▸ SOURCE DATA

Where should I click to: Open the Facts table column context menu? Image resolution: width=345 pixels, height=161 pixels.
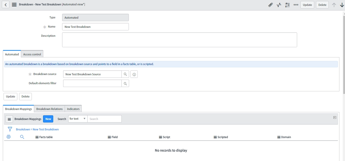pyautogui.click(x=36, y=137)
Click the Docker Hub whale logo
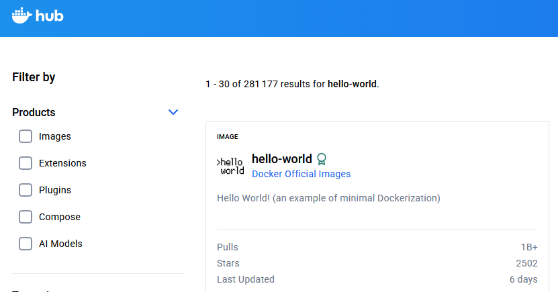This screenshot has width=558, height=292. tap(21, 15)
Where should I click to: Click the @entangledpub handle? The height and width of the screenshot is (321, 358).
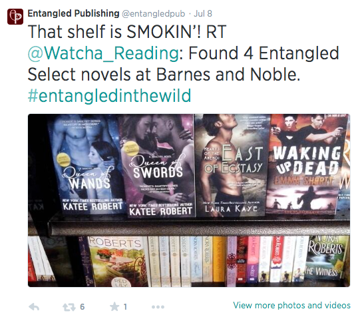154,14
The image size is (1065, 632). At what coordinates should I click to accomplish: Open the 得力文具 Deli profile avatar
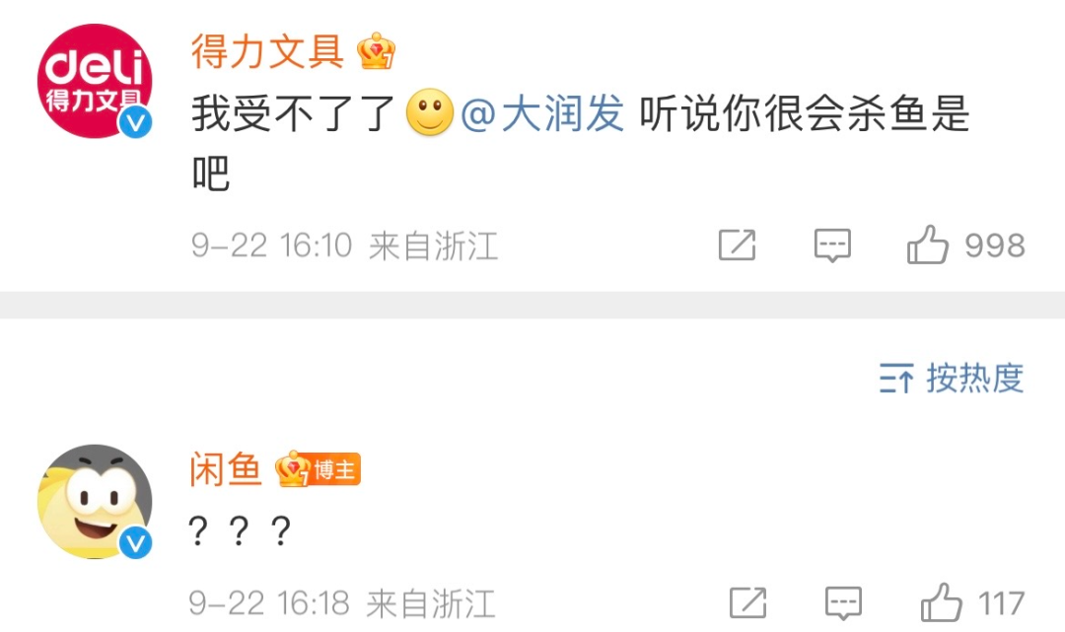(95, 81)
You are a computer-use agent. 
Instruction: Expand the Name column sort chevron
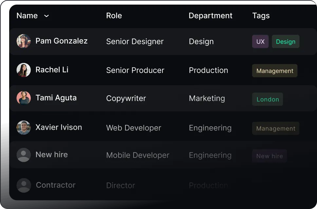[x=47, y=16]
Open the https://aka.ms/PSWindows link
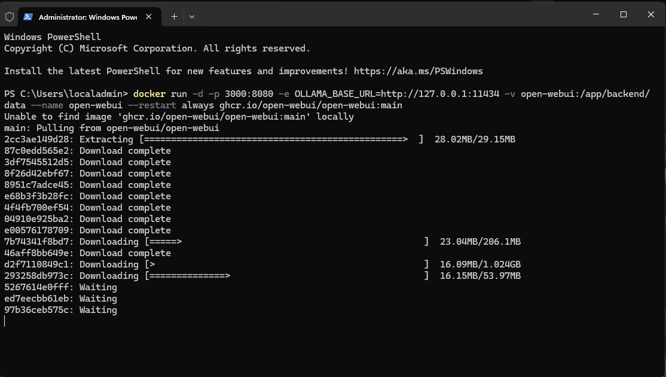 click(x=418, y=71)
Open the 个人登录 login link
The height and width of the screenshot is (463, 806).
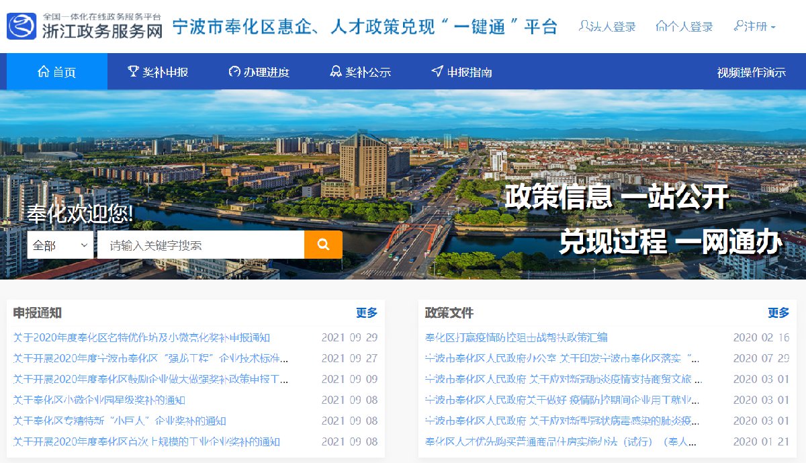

▸ TASK DIRECTIONS
Copy nothing but the lines above from the one with "The image size" through the end of the material, word for word, and drop the pictures.

▸ EXERCISE RESPONSE
The image size is (1065, 632). At what coordinates should I click to accomplish: Open the 得力文具 Deli profile avatar
(95, 81)
You are a computer-use agent. 
Instruction: Expand the Name column sort chevron
[x=47, y=16]
Open the https://aka.ms/PSWindows link
 click(x=418, y=71)
Open the 个人登录 login link
The height and width of the screenshot is (463, 806).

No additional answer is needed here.